Directions: Copy each line that contains the string "resolution", taking them from the material.

Entries supplied:
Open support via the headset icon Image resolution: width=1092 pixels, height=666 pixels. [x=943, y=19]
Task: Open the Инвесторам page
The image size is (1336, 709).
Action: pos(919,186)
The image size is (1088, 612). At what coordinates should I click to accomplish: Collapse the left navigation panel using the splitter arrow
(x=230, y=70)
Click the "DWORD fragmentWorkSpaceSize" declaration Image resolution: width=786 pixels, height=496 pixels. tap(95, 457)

--

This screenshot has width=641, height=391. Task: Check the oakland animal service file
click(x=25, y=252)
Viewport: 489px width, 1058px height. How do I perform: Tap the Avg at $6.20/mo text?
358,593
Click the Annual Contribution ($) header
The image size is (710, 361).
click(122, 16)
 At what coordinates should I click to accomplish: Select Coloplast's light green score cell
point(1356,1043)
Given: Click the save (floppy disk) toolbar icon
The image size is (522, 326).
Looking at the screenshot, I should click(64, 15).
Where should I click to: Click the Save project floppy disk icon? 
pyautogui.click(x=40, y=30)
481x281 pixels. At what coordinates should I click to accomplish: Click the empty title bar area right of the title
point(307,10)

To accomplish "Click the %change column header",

---

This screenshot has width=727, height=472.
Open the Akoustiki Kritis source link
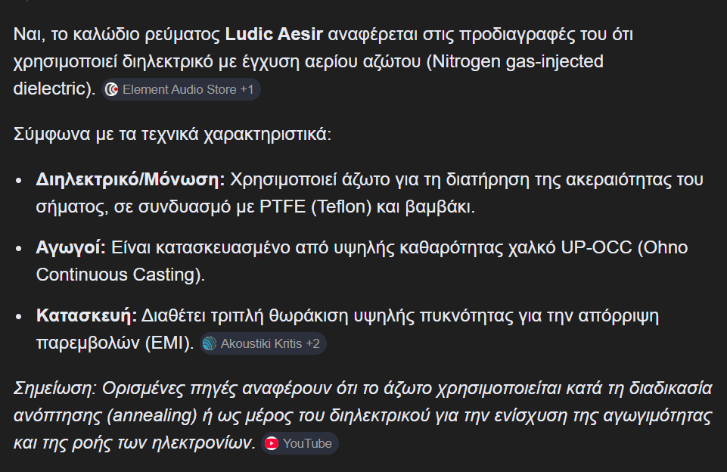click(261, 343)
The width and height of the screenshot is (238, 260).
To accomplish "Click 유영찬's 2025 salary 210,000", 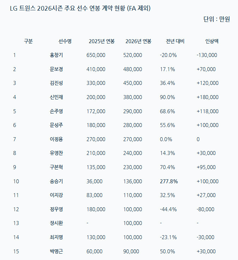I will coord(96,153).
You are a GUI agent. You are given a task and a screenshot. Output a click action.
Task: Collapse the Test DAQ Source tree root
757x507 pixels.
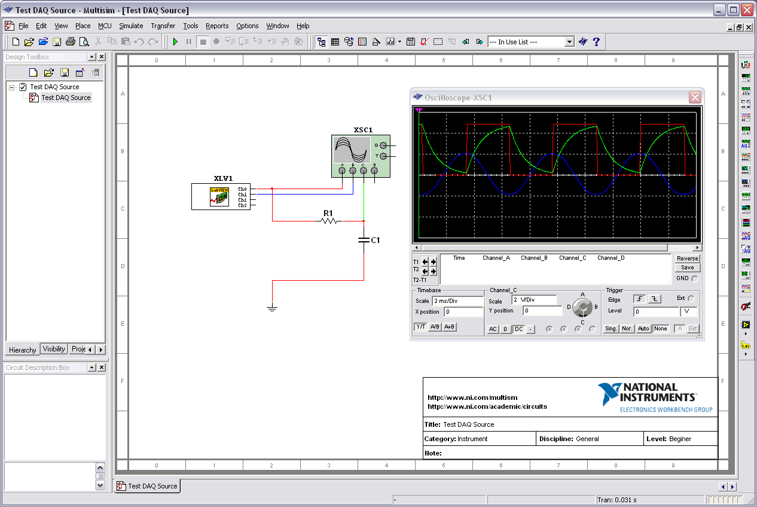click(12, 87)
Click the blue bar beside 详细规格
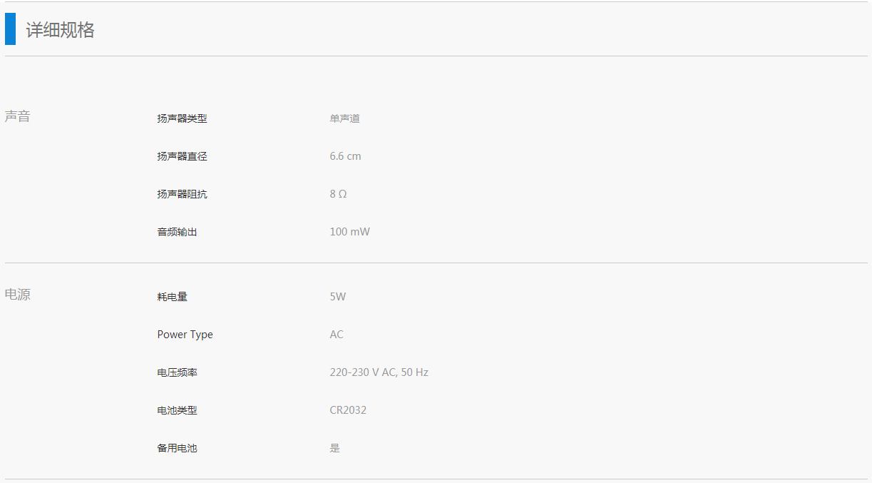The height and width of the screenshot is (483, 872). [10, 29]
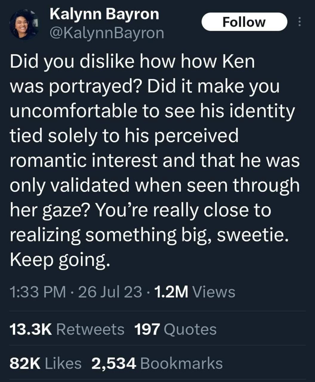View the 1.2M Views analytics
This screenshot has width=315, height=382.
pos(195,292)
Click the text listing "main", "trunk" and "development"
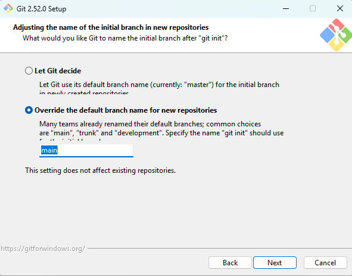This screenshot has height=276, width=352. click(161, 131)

Final answer:
Open support via the headset icon Image resolution: width=1092 pixels, height=666 pixels. [x=943, y=19]
Click the "DWORD fragmentWorkSpaceSize" declaration Image resolution: width=786 pixels, height=496 pixels. tap(95, 457)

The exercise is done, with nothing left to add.